Standards research may not be glamourous but its economic impacts
are immense. A recent European Commission study found that our geotextile
manufacturers were missing international market opportunities because
of the lack of accepted standards. A research team of experts analysed
tests for nine different properties and put forward a set of 13
suggested standards to the European Committee for Standardisation.
Geotextiles have four main functions: reinforcement, separation, filtration and drainage. Civil engineers have been using them since the 1960s to build roads, canals, railways, tunnels and dams. The ideas behind them are not new, however. In biblical times, reeds reinforced clay to prevent erosion along the banks of the Tigris and the Euphrates. Today, geotextiles find their way into environmental projects, controlling coastal erosion, keeping waste safely within landfills and improving land use - steeper slopes require less land for embankments.
Technology has moved on and today's geotextiles are manmade polymers that have been woven or extruded. Polypropylene, polyester and polyethylene are the most frequently used materials. Non-woven varieties are the most common and here, a web of fine fibres is laid out and then bonded by heat. The production process is relatively flexible and manufacturers specially design geotextiles with properties that will suit their use, whether that is to separate soil, lay a pond or build up banks.
Demand for research
About a 1,000 square kilometres of these geotextiles are manufactured globally each year and producers are always keen to expand into more international markets. A study conducted for the European Commission found that the principal obstacle to trade was a lack of common standards for production and testing of geotextiles.
Aiming to create a single market for all types of building materials, the Commission introduced the Construction Product Directive, including geotextiles. To support the Directive, the European Committee on Standardisation (CEN) set up a Technical Committee to set standards for geotextiles. Selecting a single test method from the existing national standards, or designing a new one, is not easy. One country may use an obscure test that no one is familiar with, while other tests may give random and variable results for no apparent reason. Some countries may not actually have a standard method. For several methods, the committee soon reached a stalemate which could only be broken by actually testing each of the methods for their relative merits and shortcomings.
With the financial support of the Measurements and Testing programme, a project to develop a comprehensive
set of test methods began in 1994.
A total of 31 different organisations from 13 European countries rigorously evaluated nine tests that had been identified as needing further development. These tests covered a lot of ground, from filtration opening size and hydraulic permeability through to friction testing and creep. Artificial weathering by exposure to UV light and resistance to biological and chemical action were also on the testing agenda. For some of the tests, a number of different methods existed and these all had to be scrutinised.
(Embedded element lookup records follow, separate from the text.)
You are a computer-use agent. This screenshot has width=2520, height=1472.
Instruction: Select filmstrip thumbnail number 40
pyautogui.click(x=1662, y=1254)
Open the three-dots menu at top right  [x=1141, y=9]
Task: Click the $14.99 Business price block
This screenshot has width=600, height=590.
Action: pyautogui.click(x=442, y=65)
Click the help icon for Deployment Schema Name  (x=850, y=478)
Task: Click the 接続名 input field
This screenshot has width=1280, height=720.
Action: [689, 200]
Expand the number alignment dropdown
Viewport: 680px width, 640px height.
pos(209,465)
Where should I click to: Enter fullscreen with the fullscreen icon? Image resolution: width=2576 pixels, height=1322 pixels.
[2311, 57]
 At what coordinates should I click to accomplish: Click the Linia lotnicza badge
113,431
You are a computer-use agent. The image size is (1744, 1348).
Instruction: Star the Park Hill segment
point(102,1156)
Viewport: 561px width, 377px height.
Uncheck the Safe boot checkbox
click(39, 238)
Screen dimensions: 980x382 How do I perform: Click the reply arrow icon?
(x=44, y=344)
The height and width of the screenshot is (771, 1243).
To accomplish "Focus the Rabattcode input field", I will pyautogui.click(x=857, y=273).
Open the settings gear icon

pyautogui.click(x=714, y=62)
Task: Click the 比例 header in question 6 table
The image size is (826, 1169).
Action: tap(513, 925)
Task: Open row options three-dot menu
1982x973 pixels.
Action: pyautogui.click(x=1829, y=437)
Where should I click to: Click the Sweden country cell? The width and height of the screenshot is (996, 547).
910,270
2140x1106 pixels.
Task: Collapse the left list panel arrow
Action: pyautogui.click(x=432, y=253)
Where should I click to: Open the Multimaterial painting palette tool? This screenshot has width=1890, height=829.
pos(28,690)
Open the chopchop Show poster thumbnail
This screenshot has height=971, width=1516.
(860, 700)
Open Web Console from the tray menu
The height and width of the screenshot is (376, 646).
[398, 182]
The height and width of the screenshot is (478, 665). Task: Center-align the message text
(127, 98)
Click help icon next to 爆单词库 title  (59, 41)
"A two and a half year work programme was approved, starting with detailed research tasks and culminating in international trials," explains John Greenwood, the project coordinator from ERA Technology, an independent contract research and consultancy organisation in the UK. "We had participation from many university, industrial, government and independent groups. Many manufacturers donated materials."
With so many experts on board, keen observation meant it was sometimes easy to spot the reason for result variation, thus saving hours of committee discussion about which results are correct. As the study progressed, the team modified test methods until they were satisfied that the method could be used in a standard. "The Committee has now proposed a set of European Standards on geosynthetics for approval by CEN, including 13 proposals that have had support from the SMT project.
Towards a unified market in Europe and globally
Among these are tests previously used in national standards tests with improved procedures and some completely new tests," continues Dr Greenwood. These standards form part of a range of formal requirements and associated test methods whose use will be mandatory throughout the European Union. A producer will only have to perform one set of these tests to put his or her product on the market, thus lowering trade barriers within the EU. This more straightforward testing regime reduces testing costs which are always passed on to the consumer eventually.
The knowledge generated in this project sparked interest from across the Atlantic and has led to an exchange of information agreement giving European researchers access to the results of parallel work in America. On the world stage, the methods are also being put forward as international standards. In the not too distant future, it should be possible for only one set of tests to be needed for European manufacturers to export their geotextiles and their expertise around the world.